Vor dem nächsten Corona-Krisengipfel mahnt die Politik die Bürger zu Geduld. Wie Bundeskanzlerin Angela Merkel (CDU) forderten auch mehrere Ministerpräsidenten in ihren Neujahrsansprachen die Menschen trotz der Hoffnungen durch den Impfstart zum Durchhalten auf. Vor den Bund-Länder-Gesprächen am Dienstag zeichnete sich ab, dass die Bevölkerung weiter mit erheblichen Beschränkungen rechnen muss. Die Mainzer Firma Biontech arbeitet derweil mit Hochdruck an der Ausweitung der Impfstoff-Produktion.
Bayerns Ministerpräsident Markus Söder (CSU) hob in seiner Neujahrsansprache die nach wie vor ernste Lage in der Corona-Pandemie hervor: "Wir erleben gerade die zweite Welle, manche prophezeien sogar schon eine dritte Welle." Nachrichten über mutierte Corona-Viren machten große Sorgen. Baden-Württembergs Regierungschef Winfried Kretschmann (Grüne) mahnte: "Wir alle haben noch eine Durststrecke vor uns. Wir werden noch einige Monate durchhalten müssen." Die Regierungschefs verwiesen aber auch auf die mit dem Start der Corona-Impfungen verbundenen Hoffnungen.

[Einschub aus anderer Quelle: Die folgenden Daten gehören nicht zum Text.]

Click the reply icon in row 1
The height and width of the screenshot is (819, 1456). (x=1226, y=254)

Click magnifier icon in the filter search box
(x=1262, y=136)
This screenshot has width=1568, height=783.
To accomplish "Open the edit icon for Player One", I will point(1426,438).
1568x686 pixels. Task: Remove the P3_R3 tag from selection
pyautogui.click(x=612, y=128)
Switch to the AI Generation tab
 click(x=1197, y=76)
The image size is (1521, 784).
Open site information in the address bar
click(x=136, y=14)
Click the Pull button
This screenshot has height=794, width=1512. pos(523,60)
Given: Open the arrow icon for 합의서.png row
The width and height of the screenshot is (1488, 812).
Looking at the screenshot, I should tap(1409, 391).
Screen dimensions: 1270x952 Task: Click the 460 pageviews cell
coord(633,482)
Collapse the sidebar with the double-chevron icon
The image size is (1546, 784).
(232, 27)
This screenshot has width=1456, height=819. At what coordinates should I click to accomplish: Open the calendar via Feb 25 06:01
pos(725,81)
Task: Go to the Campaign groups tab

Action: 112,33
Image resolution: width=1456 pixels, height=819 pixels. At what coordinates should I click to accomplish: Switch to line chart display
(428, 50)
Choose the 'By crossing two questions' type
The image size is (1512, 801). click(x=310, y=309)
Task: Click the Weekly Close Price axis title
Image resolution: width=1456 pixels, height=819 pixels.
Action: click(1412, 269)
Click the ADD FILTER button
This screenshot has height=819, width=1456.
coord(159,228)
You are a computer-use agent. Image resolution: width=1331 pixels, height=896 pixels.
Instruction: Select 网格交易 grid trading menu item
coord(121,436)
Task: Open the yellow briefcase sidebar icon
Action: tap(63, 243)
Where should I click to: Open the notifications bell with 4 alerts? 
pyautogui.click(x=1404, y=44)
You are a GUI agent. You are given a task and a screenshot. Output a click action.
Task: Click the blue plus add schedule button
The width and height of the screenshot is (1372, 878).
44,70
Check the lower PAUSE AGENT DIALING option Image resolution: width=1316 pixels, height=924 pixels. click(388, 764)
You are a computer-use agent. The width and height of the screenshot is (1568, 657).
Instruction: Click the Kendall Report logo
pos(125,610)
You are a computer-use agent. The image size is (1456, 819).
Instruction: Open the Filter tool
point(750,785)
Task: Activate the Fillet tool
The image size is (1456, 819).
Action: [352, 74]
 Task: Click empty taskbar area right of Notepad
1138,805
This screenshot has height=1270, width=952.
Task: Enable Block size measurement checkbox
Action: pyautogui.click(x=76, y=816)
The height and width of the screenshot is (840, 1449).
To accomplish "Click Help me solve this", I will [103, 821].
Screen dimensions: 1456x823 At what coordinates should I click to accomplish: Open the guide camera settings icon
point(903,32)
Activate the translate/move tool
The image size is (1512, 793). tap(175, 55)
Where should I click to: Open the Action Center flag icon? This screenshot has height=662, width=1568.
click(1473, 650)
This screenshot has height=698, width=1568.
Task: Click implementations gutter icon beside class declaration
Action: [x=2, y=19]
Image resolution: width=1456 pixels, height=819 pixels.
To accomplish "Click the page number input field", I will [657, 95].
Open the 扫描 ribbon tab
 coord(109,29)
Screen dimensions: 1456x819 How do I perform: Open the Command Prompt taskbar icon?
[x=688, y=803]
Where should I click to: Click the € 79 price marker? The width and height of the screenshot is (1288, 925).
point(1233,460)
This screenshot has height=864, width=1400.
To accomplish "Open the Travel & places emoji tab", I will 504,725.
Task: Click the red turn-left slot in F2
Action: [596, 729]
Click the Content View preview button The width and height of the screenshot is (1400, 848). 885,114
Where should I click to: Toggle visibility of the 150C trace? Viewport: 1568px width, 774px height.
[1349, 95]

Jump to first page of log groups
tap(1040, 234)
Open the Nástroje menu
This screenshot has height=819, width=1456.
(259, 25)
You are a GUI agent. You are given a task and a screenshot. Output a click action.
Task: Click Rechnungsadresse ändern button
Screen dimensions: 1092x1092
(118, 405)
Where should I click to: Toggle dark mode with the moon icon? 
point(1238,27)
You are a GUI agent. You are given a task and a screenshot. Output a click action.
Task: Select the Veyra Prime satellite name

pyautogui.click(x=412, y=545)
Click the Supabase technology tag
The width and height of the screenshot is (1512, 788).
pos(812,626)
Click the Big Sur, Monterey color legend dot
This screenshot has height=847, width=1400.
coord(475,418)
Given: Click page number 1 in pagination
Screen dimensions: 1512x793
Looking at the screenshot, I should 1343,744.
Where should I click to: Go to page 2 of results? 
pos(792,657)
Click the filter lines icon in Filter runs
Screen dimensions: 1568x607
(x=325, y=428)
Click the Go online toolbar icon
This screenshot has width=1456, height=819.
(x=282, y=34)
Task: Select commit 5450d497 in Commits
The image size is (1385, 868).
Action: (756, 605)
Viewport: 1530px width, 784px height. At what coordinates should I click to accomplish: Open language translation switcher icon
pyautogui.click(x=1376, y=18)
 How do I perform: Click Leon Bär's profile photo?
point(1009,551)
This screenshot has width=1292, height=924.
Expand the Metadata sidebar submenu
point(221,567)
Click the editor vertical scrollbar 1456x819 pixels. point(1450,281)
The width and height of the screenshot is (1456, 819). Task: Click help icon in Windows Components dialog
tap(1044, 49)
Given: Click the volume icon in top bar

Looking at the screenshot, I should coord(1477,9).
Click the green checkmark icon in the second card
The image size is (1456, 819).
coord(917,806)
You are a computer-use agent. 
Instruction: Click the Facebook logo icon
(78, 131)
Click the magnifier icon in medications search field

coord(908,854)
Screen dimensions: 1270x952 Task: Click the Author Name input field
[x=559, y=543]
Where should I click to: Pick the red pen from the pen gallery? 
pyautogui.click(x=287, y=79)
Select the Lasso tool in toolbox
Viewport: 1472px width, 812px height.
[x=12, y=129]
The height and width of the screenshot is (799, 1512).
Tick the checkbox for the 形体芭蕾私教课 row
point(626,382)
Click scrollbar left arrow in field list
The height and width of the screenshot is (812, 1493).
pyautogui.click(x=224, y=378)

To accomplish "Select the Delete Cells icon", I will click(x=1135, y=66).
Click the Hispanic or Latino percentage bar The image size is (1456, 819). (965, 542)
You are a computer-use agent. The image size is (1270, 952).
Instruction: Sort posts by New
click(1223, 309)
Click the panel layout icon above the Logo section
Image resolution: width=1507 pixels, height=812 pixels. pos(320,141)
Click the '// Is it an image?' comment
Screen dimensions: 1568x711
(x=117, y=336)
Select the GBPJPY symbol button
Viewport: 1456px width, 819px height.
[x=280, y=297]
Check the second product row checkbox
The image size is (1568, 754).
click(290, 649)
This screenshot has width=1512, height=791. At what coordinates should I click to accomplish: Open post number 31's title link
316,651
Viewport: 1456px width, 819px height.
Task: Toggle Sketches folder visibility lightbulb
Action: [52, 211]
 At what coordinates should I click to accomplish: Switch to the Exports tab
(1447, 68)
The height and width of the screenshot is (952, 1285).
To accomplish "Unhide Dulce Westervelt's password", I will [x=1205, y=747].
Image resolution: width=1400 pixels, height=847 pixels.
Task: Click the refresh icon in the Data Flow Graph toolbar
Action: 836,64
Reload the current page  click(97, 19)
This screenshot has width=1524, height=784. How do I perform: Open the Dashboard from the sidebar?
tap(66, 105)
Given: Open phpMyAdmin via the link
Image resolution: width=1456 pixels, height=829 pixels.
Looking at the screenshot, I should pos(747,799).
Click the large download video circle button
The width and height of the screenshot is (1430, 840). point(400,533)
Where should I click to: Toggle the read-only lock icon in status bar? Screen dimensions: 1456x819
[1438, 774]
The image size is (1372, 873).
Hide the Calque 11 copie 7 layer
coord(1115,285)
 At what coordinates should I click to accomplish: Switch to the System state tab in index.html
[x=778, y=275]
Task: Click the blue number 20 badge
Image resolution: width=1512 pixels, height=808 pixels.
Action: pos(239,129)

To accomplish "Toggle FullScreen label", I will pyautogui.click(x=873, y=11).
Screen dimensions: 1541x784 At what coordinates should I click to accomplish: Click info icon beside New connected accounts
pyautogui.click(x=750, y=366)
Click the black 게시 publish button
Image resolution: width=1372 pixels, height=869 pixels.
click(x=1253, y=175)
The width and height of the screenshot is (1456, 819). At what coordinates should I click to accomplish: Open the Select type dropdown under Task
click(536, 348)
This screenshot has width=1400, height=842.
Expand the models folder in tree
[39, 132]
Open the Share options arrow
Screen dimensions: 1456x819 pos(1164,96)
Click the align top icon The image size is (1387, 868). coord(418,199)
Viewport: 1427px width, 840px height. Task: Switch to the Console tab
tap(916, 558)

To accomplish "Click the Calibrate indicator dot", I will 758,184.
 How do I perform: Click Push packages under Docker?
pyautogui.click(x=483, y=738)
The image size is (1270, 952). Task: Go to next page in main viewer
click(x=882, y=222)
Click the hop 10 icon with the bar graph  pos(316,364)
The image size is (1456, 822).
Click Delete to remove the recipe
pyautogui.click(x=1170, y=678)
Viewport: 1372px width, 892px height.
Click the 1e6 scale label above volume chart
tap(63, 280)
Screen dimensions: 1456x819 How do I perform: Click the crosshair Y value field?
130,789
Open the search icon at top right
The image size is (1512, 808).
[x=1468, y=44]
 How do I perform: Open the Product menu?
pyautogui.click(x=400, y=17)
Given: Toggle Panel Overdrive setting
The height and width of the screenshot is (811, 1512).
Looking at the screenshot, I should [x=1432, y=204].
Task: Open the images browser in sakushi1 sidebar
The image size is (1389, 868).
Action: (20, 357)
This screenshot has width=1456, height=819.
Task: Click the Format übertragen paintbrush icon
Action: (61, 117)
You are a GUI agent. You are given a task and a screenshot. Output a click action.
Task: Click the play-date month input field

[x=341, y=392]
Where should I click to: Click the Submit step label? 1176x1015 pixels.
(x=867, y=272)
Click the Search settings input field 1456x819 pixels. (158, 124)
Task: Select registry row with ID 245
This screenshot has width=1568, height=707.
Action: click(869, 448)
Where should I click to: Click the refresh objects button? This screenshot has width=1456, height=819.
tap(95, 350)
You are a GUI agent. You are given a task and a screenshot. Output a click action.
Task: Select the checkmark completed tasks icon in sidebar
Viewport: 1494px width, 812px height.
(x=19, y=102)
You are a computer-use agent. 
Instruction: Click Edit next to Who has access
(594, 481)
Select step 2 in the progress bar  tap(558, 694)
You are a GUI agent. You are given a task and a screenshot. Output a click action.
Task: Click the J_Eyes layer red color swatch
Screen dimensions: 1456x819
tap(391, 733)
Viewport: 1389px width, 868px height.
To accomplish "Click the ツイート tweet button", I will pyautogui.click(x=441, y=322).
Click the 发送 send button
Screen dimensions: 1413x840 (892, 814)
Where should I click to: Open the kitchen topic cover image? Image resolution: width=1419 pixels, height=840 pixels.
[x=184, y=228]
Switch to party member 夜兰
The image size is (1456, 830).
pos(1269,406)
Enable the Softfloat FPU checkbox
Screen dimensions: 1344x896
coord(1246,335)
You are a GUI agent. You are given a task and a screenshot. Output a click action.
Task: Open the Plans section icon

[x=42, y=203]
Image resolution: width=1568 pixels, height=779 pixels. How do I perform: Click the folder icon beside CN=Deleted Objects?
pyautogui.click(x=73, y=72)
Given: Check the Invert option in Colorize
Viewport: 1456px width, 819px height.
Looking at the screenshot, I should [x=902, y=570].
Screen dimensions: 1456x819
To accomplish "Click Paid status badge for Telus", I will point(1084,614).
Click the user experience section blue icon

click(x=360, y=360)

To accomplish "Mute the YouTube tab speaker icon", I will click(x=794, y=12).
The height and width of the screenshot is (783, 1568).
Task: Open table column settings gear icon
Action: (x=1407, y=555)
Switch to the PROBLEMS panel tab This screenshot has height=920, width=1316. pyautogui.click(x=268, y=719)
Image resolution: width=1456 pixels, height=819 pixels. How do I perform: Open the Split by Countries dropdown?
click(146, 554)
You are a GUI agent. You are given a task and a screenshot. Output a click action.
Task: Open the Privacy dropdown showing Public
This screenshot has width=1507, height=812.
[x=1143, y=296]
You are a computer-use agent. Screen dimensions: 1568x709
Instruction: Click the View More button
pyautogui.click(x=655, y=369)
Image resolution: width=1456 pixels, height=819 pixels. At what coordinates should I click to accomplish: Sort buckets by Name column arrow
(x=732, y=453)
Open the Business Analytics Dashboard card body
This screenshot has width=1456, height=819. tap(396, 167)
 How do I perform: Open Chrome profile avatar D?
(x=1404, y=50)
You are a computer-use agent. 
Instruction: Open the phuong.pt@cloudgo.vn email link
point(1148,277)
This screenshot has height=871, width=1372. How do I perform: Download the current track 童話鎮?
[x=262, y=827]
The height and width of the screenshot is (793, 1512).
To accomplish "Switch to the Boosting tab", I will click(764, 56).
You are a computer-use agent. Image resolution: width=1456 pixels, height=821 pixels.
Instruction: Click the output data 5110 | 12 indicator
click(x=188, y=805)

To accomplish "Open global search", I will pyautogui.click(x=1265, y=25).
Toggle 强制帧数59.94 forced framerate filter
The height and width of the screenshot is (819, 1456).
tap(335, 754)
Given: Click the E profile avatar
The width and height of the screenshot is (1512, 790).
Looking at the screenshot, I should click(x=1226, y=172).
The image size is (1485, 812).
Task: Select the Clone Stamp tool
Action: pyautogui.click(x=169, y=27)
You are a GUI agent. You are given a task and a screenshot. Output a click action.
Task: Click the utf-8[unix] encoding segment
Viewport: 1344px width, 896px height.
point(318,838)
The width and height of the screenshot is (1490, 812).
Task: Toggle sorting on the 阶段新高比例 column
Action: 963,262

Auch Bundeskanzlerin Angela Merkel hatte in ihrer an Silvester ausgestrahlten Rede zum Durchhalten aufgerufen. "Es sind schwere Zeiten für unser Land - und so wird es auch noch eine ganze Weile bleiben." Sie betonte aber zugleich: "Seit wenigen Tagen hat die Hoffnung Gesichter: Es sind die Gesichter der ersten Geimpften."
Bundestagspräsident Wolfgang Schäuble (CDU) plädierte für "ausgewogene Entscheidungen" beim Corona-Krisengipfel. Er mahnte in der "Neuen Osnabrücker Zeitung", bei den Corona-Maßnahmen "bleibt es zentral, dass die Exekutive die Verantwortung des Einzelnen fest im Blick hält und auf so viel Freiheit wie möglich setzt". Es sei "schier unmöglich, per Gesetz jeden Corona-Todesfall zu verhindern".
In Deutschland gilt noch bis zum 10. Januar ein strenger Lockdown. Am Dienstag wollen die Länderchefs mit Bundeskanzlerin Merkel darüber beraten, ob die Corona-Schutzmaßnahmen verlängert werden sollen.
Vor dem Krisengipfel warnte der Kandidat für den CDU-Vorsitz, Friedrich Merz, vor erneuten, längeren Schulschließungen. Die Schulen müssten "so schnell wie möglich wieder geöffnet werden", sagte Merz den Zeitungen der Funke Mediengruppe. Von der Runde der Regierungschefs wünsche er sich ein möglichst einheitliches Vorgehen. Am meisten belaste ihn "nicht der ökonomische Schaden durch den Lockdown, sondern der massive Schaden in der Bildung unserer Kinder durch die geschlossenen Schulen."
Das Mainzer Unternehmen Biontech arbeitet derweil nach eigenen Angaben unter Hochdruck am Aufbau neuer Produktionskapazitäten für den Corona-Impfstoff. "Momentan sieht es nicht rosig aus, es entsteht ein Loch, weil weitere zugelassene Impfstoffe fehlen und wir mit unserem Impfstoff diese Lücke füllen müssen", sagte Biontech-Chef Ugur Sahin dem "Wir". Deutschland werde aber "genug Impfstoff bekommen".
Der Mangel an Impfstoff hänge auch mit der Einkaufspolitik der EU zusammen, erklärte Sahin. "Es gab die Annahme, dass noch viele andere Firmen mit Impfstoffen kommen. Offenbar herrschte der Eindruck: Wir kriegen genug, es wird alles nicht so schlimm, und wir haben das unter Kontrolle. Mich hat das gewundert", sagte der Biontech-Chef.
Die Idee der EU und anderer Regierungen, sich einen Korb aus verschiedenen Anbietern zusammenzustellen, sei eigentlich durchaus sinnvoll, erklärte Biontech-Chefmedizinerin Özlem Türeci. "Irgendwann stellte sich aber heraus: Viele können gar nicht zeitig liefern. Dann war es erst mal zu spät, woanders umfänglich nachzuordern."
Die Produktion nun kurzfristig zu erhöhen sei "alles andere als trivial": Es sei nicht so, "als stünden überall in der Welt spezialisierte Fabriken ungenutzt herum, die von heute auf morgen Impfstoff in der nötigen Qualität herstellen könnten."